大事な試合だが若手の育成も行いたい

10月に予定されているワールドカップ・カタール大会に向けたアジア最終予選を戦う日本代表が発表された。相手はサウジアラビアとオーストラリアになっており、日本が所属するグループBでは最大のライバルとなる2ヵ国だ。

そんな重要な試合に臨むメンバーのなかで、注目したいのはやはり若いサイドバックか。以前までの日本代表では右に酒井宏樹、左に長友佑都の布陣が不動であったが、ここ最近ではその序列は崩れてきている。特に長友は厳しくFC東京に復帰したが、以前のようなパワフルな姿は見せられていない。

そこで代役となるのは中山雄太と橋岡大樹か。2人とも先日行われた東京五輪ではサイドバックとして活躍しており、日本のベスト4入りに貢献している。

橋岡に関してはオーバーエイジ枠であった酒井にポジションを譲ったが、酒井が累積で出場停止になると、スタメンに復帰。高精度のクロスと粘り強い守備で酒井と遜色のないパフォーマンスを披露した。所属クラブであるシント・トロイデンでは右のウイングバックではあるものの、不動の地位を築いており実戦経験も十分だ。

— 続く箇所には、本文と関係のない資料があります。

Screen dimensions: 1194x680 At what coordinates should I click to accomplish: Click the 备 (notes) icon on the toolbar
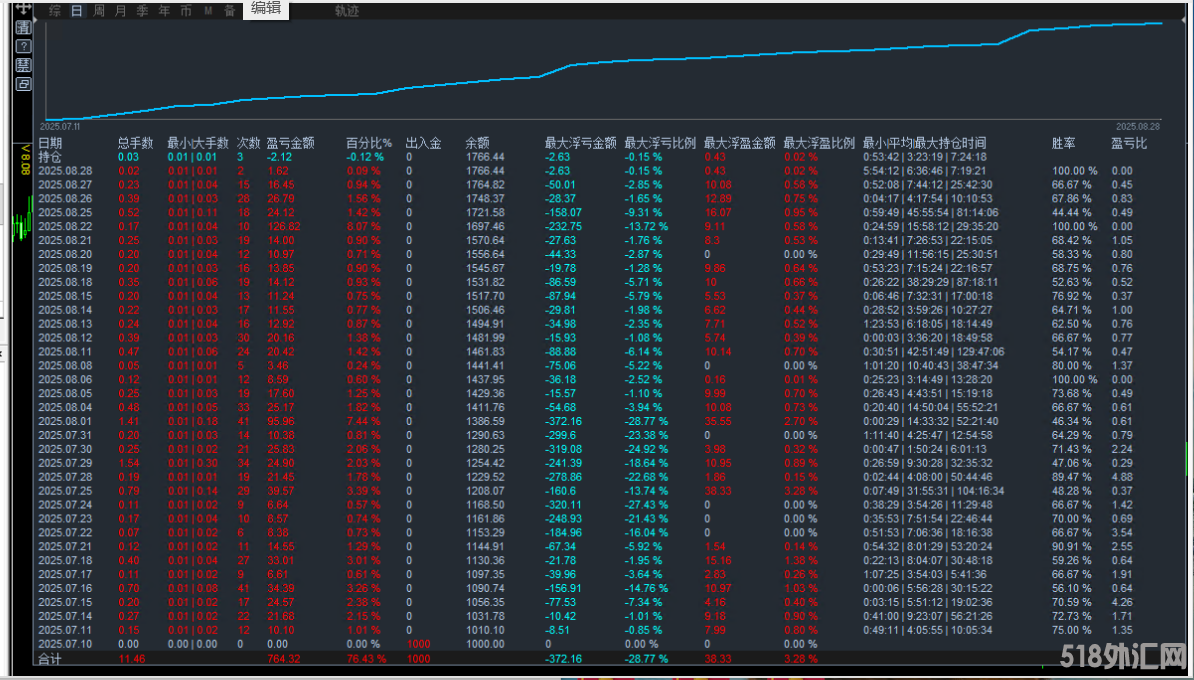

中山も橋岡同様に東京五輪での活躍が懐かしい。本職が中盤ながら左サイドバックとしてU-24では無くてはならない存在として活躍しており、特に守備ではメキシコ代表のディエゴ・ライネスに一歩も引かない姿を見せ、高い評価を得た。攻撃でもクロスを武器に貢献しており、長友の後継者としては十分の能力を持っている。ズヴォレでもサイドバックと中盤を兼任しており、問題ないか。

攻守において重要な働きを持つサイドバック。森保一監督も重視しており、長友、酒井、橋岡、中山に加え、室屋成、アーセナルではサイドバックを務める冨安健洋の計6名を招集している。久保建英の台頭した2列目、田中碧が抜けているボランチに比べ世代交代が遅れているサイドバック。大事な最終予選ではあるが、長友、酒井に代わる新たな両サイドのコンビを探す必要がありそうだ。